## [RECORDS PROVIDED]

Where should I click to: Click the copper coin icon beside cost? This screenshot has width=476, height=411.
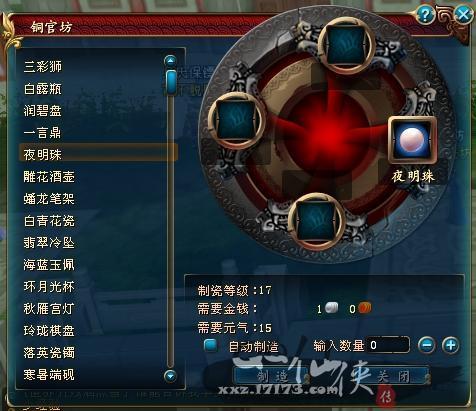pyautogui.click(x=365, y=308)
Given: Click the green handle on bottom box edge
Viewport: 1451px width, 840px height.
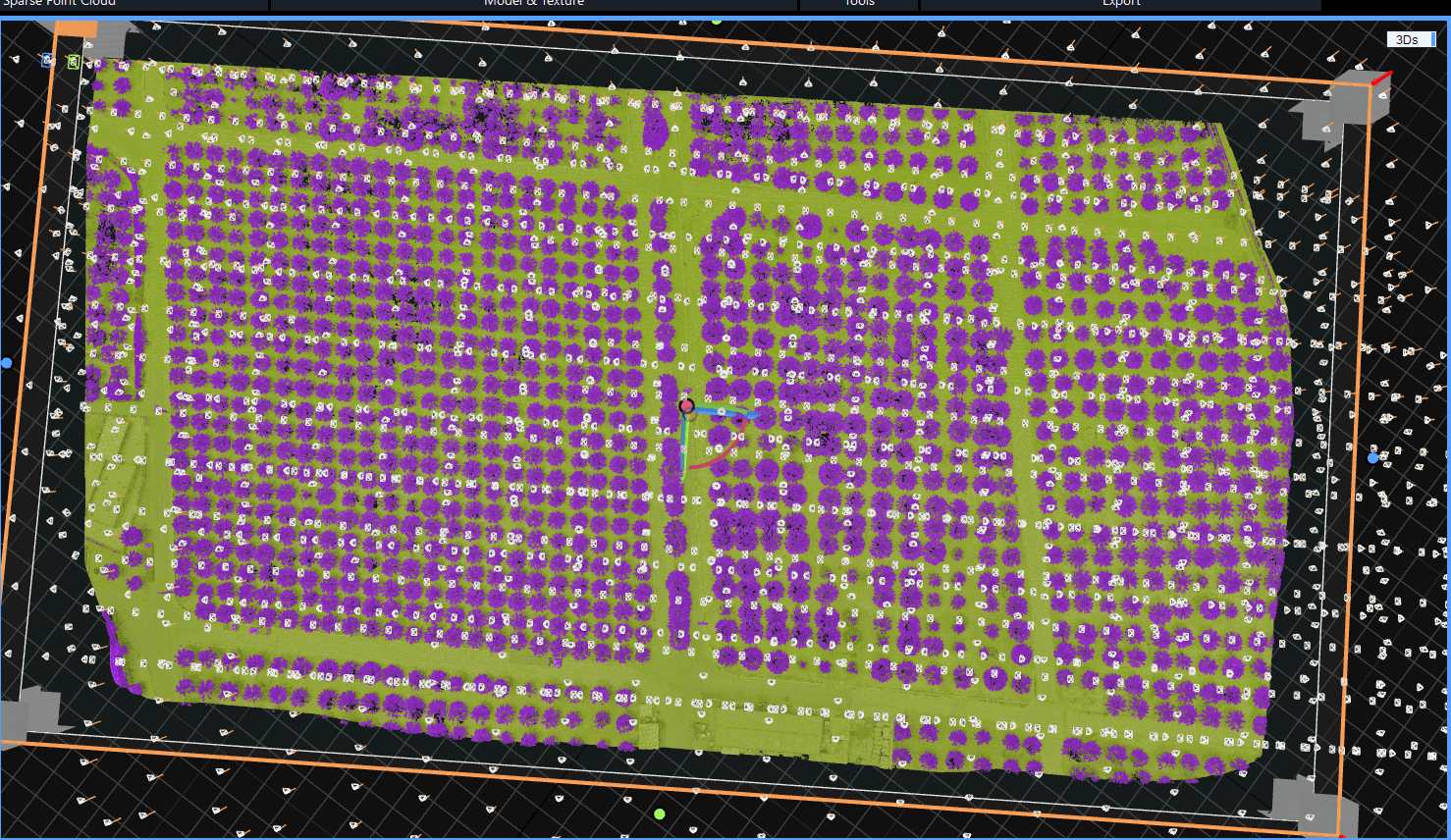Looking at the screenshot, I should click(660, 814).
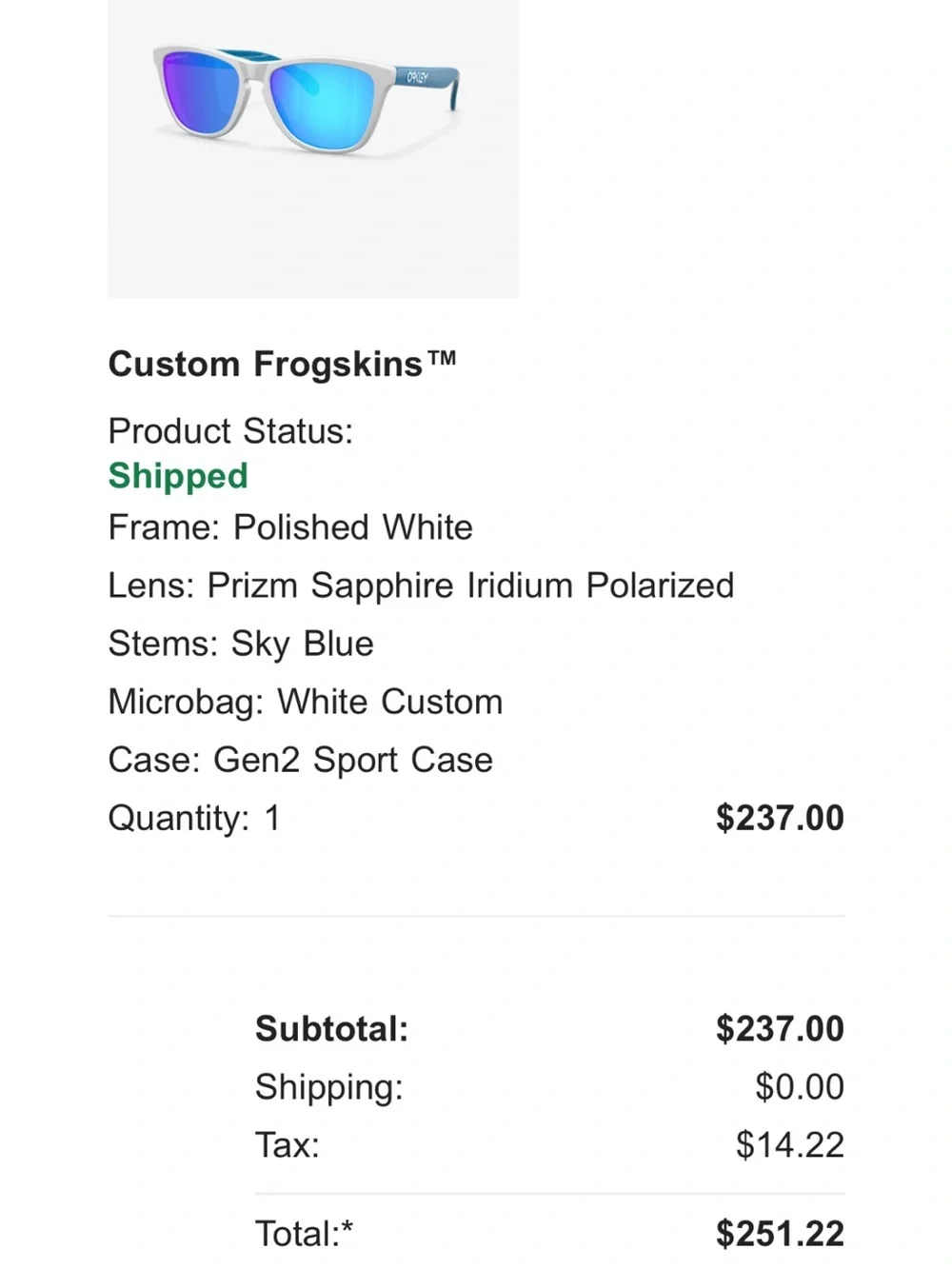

## [PROBLEM TO WORK ON]
What is needed is the full material, retyped unchanged, with no pictures in it.

## [EXERCISE SOLUTION]
Where should I click to: Click the copper coin icon beside cost? This screenshot has width=476, height=411.
pyautogui.click(x=365, y=308)
Given: Click the green handle on bottom box edge
Viewport: 1451px width, 840px height.
Looking at the screenshot, I should click(660, 814).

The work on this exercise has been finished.